** Opening Records for this task block **

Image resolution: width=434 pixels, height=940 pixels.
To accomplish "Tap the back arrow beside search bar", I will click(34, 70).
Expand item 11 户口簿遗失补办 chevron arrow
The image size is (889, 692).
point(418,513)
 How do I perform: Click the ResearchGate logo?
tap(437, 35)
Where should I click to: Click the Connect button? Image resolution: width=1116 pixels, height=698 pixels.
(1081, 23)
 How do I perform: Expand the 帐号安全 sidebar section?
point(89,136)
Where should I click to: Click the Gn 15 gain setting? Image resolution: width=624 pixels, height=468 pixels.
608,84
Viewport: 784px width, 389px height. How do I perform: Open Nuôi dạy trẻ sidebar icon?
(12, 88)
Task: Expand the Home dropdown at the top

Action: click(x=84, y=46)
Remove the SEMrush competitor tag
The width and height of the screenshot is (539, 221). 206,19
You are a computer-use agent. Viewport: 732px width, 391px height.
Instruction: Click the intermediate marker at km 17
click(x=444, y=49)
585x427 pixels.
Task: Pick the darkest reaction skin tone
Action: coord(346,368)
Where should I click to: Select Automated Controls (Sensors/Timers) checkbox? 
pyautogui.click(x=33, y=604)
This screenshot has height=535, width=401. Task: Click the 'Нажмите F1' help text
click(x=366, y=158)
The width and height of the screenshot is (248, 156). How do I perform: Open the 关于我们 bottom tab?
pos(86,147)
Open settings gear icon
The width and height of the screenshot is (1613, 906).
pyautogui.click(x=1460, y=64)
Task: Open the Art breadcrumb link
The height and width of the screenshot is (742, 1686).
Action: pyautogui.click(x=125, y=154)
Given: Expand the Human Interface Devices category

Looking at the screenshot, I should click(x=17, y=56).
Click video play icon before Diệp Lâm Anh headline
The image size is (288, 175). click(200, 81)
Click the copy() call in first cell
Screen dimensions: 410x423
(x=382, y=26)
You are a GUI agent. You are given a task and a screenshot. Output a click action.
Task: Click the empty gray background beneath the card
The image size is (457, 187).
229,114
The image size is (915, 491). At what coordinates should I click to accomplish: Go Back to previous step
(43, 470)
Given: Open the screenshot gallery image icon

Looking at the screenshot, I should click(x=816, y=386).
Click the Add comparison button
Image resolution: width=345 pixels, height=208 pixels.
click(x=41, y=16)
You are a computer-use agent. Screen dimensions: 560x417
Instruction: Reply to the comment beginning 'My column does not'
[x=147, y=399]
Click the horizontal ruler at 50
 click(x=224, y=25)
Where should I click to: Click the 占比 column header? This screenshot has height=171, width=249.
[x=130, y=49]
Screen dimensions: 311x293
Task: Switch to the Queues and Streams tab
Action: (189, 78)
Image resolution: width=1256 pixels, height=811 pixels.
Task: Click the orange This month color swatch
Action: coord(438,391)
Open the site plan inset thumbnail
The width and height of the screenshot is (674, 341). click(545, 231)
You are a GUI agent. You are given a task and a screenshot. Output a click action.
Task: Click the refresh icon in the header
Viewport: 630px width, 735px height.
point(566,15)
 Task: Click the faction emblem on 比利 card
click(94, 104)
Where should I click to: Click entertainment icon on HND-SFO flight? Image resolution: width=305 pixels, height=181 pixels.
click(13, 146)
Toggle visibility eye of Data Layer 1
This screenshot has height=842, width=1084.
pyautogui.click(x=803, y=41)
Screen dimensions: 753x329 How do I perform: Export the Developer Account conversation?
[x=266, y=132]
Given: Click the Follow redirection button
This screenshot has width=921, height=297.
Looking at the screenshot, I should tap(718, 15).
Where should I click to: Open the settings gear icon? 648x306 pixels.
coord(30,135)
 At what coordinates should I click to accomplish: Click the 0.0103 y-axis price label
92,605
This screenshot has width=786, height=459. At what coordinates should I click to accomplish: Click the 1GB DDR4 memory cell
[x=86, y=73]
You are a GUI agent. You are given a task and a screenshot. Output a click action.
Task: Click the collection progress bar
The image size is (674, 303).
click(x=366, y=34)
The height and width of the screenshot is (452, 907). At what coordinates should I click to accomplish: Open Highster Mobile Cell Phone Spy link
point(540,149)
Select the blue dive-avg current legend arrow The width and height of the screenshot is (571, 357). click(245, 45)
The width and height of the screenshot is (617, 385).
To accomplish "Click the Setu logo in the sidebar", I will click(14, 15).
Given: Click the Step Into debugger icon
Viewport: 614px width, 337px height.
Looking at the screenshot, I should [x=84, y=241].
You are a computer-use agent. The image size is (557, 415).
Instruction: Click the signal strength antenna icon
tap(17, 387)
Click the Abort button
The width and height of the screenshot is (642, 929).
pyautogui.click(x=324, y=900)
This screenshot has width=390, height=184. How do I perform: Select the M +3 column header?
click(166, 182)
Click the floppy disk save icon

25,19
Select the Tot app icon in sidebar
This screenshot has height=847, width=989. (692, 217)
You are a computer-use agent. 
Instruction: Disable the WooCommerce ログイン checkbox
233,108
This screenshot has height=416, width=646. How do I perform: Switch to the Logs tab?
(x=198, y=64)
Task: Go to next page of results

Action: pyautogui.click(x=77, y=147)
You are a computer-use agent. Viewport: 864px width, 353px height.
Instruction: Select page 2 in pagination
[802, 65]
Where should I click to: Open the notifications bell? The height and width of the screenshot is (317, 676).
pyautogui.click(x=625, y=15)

** Closing Records for this task block **

Task item
Output the full set of entries exactly as they were given.

Answer to the problem
Image resolution: width=434 pixels, height=940 pixels.
To accomplish "Tap the back arrow beside search bar", I will click(34, 70).
Expand item 11 户口簿遗失补办 chevron arrow
The image size is (889, 692).
point(418,513)
 How do I perform: Click the ResearchGate logo?
tap(437, 35)
Where should I click to: Click the Connect button? Image resolution: width=1116 pixels, height=698 pixels.
(1081, 23)
 How do I perform: Expand the 帐号安全 sidebar section?
point(89,136)
Where should I click to: Click the Gn 15 gain setting? Image resolution: width=624 pixels, height=468 pixels.
608,84
Viewport: 784px width, 389px height. How do I perform: Open Nuôi dạy trẻ sidebar icon?
(12, 88)
Task: Expand the Home dropdown at the top

Action: click(x=84, y=46)
Remove the SEMrush competitor tag
The width and height of the screenshot is (539, 221). 206,19
You are a computer-use agent. Viewport: 732px width, 391px height.
Instruction: Click the intermediate marker at km 17
click(x=444, y=49)
585x427 pixels.
Task: Pick the darkest reaction skin tone
Action: coord(346,368)
Where should I click to: Select Automated Controls (Sensors/Timers) checkbox? 
pyautogui.click(x=33, y=604)
This screenshot has height=535, width=401. Task: Click the 'Нажмите F1' help text
click(x=366, y=158)
The width and height of the screenshot is (248, 156). How do I perform: Open the 关于我们 bottom tab?
pos(86,147)
Open settings gear icon
The width and height of the screenshot is (1613, 906).
pyautogui.click(x=1460, y=64)
Task: Open the Art breadcrumb link
The height and width of the screenshot is (742, 1686).
Action: pyautogui.click(x=125, y=154)
Given: Expand the Human Interface Devices category

Looking at the screenshot, I should click(x=17, y=56).
Click video play icon before Diệp Lâm Anh headline
The image size is (288, 175). click(200, 81)
Click the copy() call in first cell
Screen dimensions: 410x423
(x=382, y=26)
You are a GUI agent. You are given a task and a screenshot. Output a click action.
Task: Click the empty gray background beneath the card
The image size is (457, 187).
229,114
The image size is (915, 491). At what coordinates should I click to accomplish: Go Back to previous step
(43, 470)
Given: Open the screenshot gallery image icon

Looking at the screenshot, I should click(x=816, y=386).
Click the Add comparison button
Image resolution: width=345 pixels, height=208 pixels.
click(x=41, y=16)
You are a computer-use agent. Screen dimensions: 560x417
Instruction: Reply to the comment beginning 'My column does not'
[x=147, y=399]
Click the horizontal ruler at 50
 click(x=224, y=25)
Where should I click to: Click the 占比 column header? This screenshot has height=171, width=249.
[x=130, y=49]
Screen dimensions: 311x293
Task: Switch to the Queues and Streams tab
Action: (189, 78)
Image resolution: width=1256 pixels, height=811 pixels.
Task: Click the orange This month color swatch
Action: coord(438,391)
Open the site plan inset thumbnail
The width and height of the screenshot is (674, 341). click(545, 231)
You are a GUI agent. You are given a task and a screenshot. Output a click action.
Task: Click the refresh icon in the header
Viewport: 630px width, 735px height.
point(566,15)
 Task: Click the faction emblem on 比利 card
click(94, 104)
Where should I click to: Click entertainment icon on HND-SFO flight? Image resolution: width=305 pixels, height=181 pixels.
click(13, 146)
Toggle visibility eye of Data Layer 1
This screenshot has height=842, width=1084.
pyautogui.click(x=803, y=41)
Screen dimensions: 753x329 How do I perform: Export the Developer Account conversation?
[x=266, y=132]
Given: Click the Follow redirection button
This screenshot has width=921, height=297.
Looking at the screenshot, I should tap(718, 15).
Where should I click to: Open the settings gear icon? 648x306 pixels.
coord(30,135)
 At what coordinates should I click to accomplish: Click the 0.0103 y-axis price label
92,605
This screenshot has width=786, height=459. At what coordinates should I click to accomplish: Click the 1GB DDR4 memory cell
[x=86, y=73]
You are a GUI agent. You are given a task and a screenshot. Output a click action.
Task: Click the collection progress bar
The image size is (674, 303).
click(x=366, y=34)
The height and width of the screenshot is (452, 907). At what coordinates should I click to accomplish: Open Highster Mobile Cell Phone Spy link
point(540,149)
Select the blue dive-avg current legend arrow The width and height of the screenshot is (571, 357). click(245, 45)
The width and height of the screenshot is (617, 385).
To accomplish "Click the Setu logo in the sidebar", I will click(14, 15).
Given: Click the Step Into debugger icon
Viewport: 614px width, 337px height.
Looking at the screenshot, I should [x=84, y=241].
You are a computer-use agent. The image size is (557, 415).
Instruction: Click the signal strength antenna icon
tap(17, 387)
Click the Abort button
The width and height of the screenshot is (642, 929).
pyautogui.click(x=324, y=900)
This screenshot has width=390, height=184. How do I perform: Select the M +3 column header?
click(166, 182)
Click the floppy disk save icon

25,19
Select the Tot app icon in sidebar
This screenshot has height=847, width=989. (692, 217)
You are a computer-use agent. 
Instruction: Disable the WooCommerce ログイン checkbox
233,108
This screenshot has height=416, width=646. How do I perform: Switch to the Logs tab?
(x=198, y=64)
Task: Go to next page of results

Action: pyautogui.click(x=77, y=147)
You are a computer-use agent. Viewport: 864px width, 353px height.
Instruction: Select page 2 in pagination
[802, 65]
Where should I click to: Open the notifications bell? The height and width of the screenshot is (317, 676).
pyautogui.click(x=625, y=15)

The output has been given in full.